TEXTO FACILITADO:
· · · ·
# [Alsa] buggy_irq problemático (abierto)

## Palmax Maverick

Buenas a todos:

Tras un montón de tiempo me he vuelto a meter en este foro y lo peor es que es por una causa mala. Vereis, yo había leído no sé donde que para los pobrecillos que tenemos una intel8x0 que se aburre y lanza interrupciones cuando le da, podíamos usar el flag buggy_irq.

Todo esto gracias un bonito howto quedaba muy sencillo y claro, yo voy a intentar explicarlo:

 *Quote:*   

> # cat /proc/interrupts
> 
>            CPU0       CPU1
> 
>   0:    1177714          0   IO-APIC-edge      timer
> ...

  <- no fueron totalmente seguidos pero casi casi. Sin escuchar _NADA_ de música.

 *Quote:*   

> # cat /etc/modules.d/sound
> 
> options snd-intel8x0 index=0 id=i810 buggy_irq=1
> 
> 

 

 *Quote:*   

> # cat /etc/modules.d/alsa
> 
> # --- BEGIN: Generated by ALSACONF, do not edit. ---
> 
> # --- ALSACONF version 1.0.14rc1 ---
> ...

 

Más información que he conseguido gracias a un script (http://bulletproof.servebeer.com/alsa/files/alsa-info.sh):

 *Quote:*   

> Kernel Version
> 
> --------------
> 
> 2.6.19-gentoo-r5
> ...

 

Sé que en este foro hay gentecilla que sabe bastante. Bueno, pues como yo ya me he aburrido de buscar en google (llevaba desde las 00 o algo antes), pido ayuda.
· · · ·
Registros de elementos de interfaz:
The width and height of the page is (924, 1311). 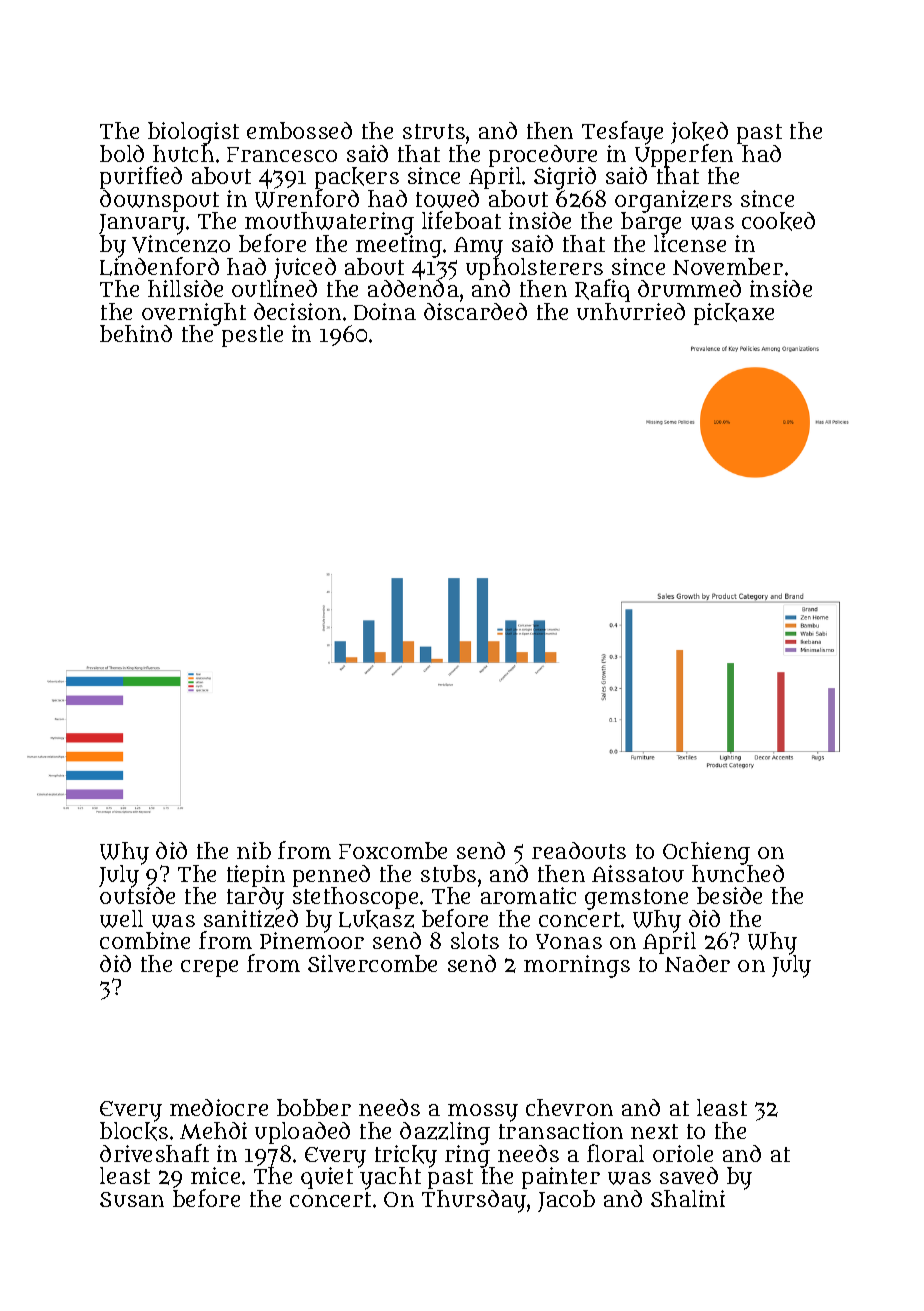 What do you see at coordinates (706, 853) in the page?
I see `Ochieng` at bounding box center [706, 853].
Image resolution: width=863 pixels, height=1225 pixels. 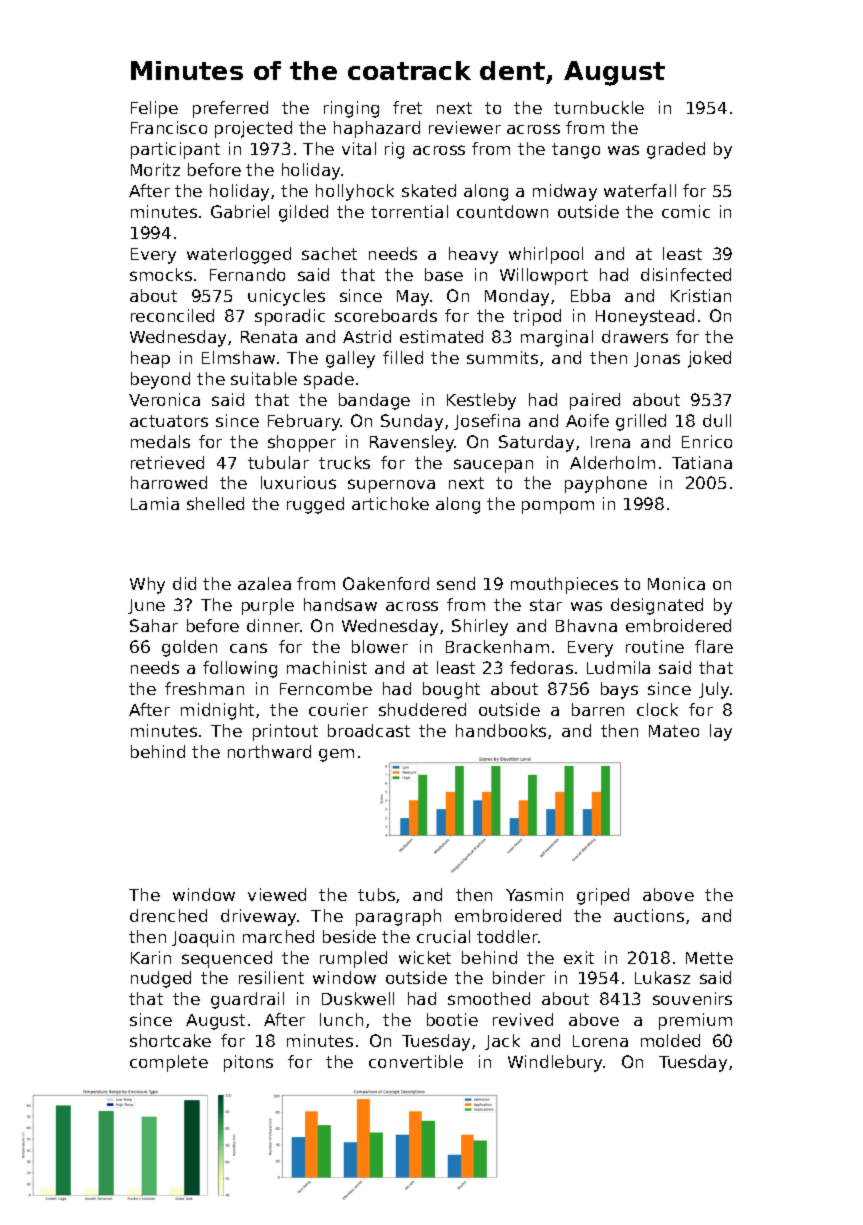 What do you see at coordinates (590, 295) in the screenshot?
I see `Ebba` at bounding box center [590, 295].
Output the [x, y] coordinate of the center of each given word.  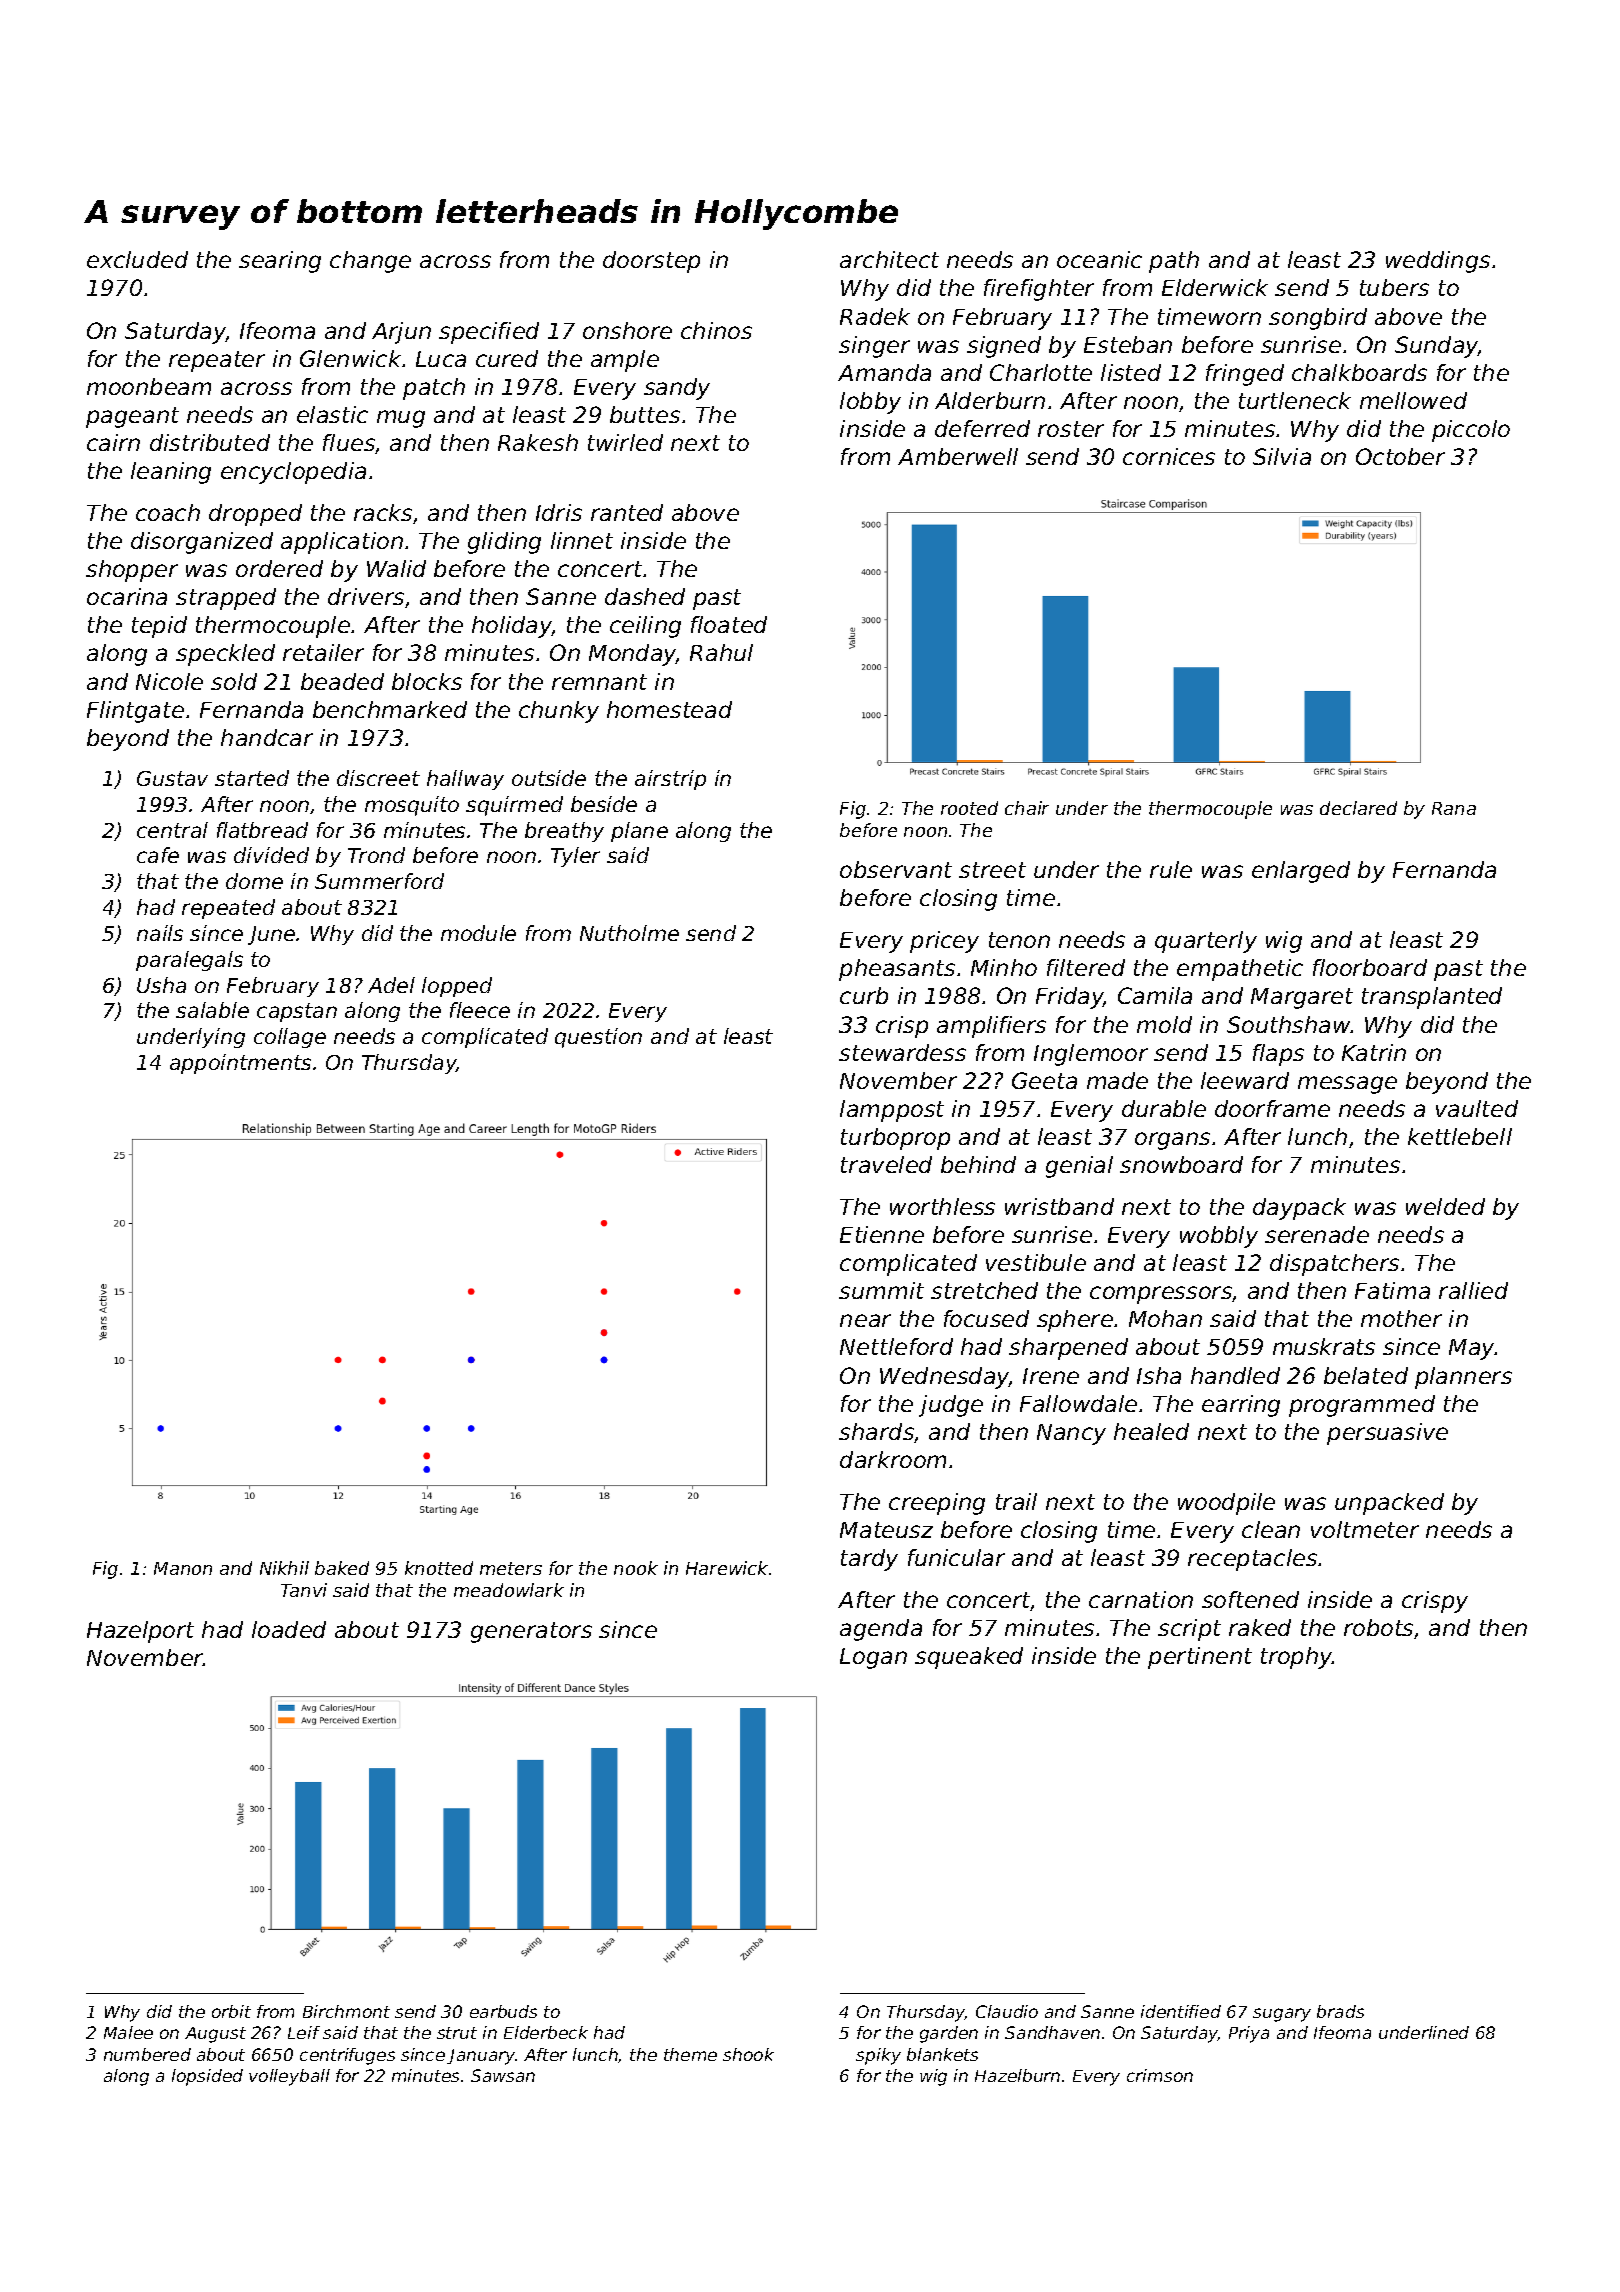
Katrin [1374, 1052]
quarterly [1206, 942]
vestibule [1036, 1262]
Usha [161, 985]
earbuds [503, 2011]
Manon [183, 1568]
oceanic [1099, 259]
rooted [969, 808]
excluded [137, 259]
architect [889, 259]
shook [748, 2054]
· · · ·
OBJETIVOS:
1 > Responde con datos del texto facilitado:
(a) ¿Para qué módulo de sonido es la línea de opciones que incluye buggy_irq=1?
(b) ¿Qué versión del kernel muestra la información obtenida con el script?
(c) ¿Qué versión de ALSACONF aparece en /etc/modules.d/alsa?
2 > Resume en una o dos frases el párrafo del texto facilitado que empieza por "Tras un montón de tiempo", sin perder sus datos principales.
3 > Reproduce tal cual el fragmento del texto facilitado que empieza con "# [Alsa] buggy_irq" y sigue hasta "el flag buggy_irq.".
Las filas no guardan relación con el texto facilitado.

RESULTADOS POR TAREA:
1 >
(a) snd-intel8x0
(b) 2.6.19-gentoo-r5
(c) 1.0.14rc1

2 > Vuelvo a este foro tras mucho tiempo, y por un mal motivo. Había leído que quienes tenemos una intel8x0 que lanza interrupciones cuando quiere podemos usar el flag buggy_irq.

3 >
# [Alsa] buggy_irq problemático (abierto)

## Palmax Maverick

Buenas a todos:

Tras un montón de tiempo me he vuelto a meter en este foro y lo peor es que es por una causa mala. Vereis, yo había leído no sé donde que para los pobrecillos que tenemos una intel8x0 que se aburre y lanza interrupciones cuando le da, podíamos usar el flag buggy_irq.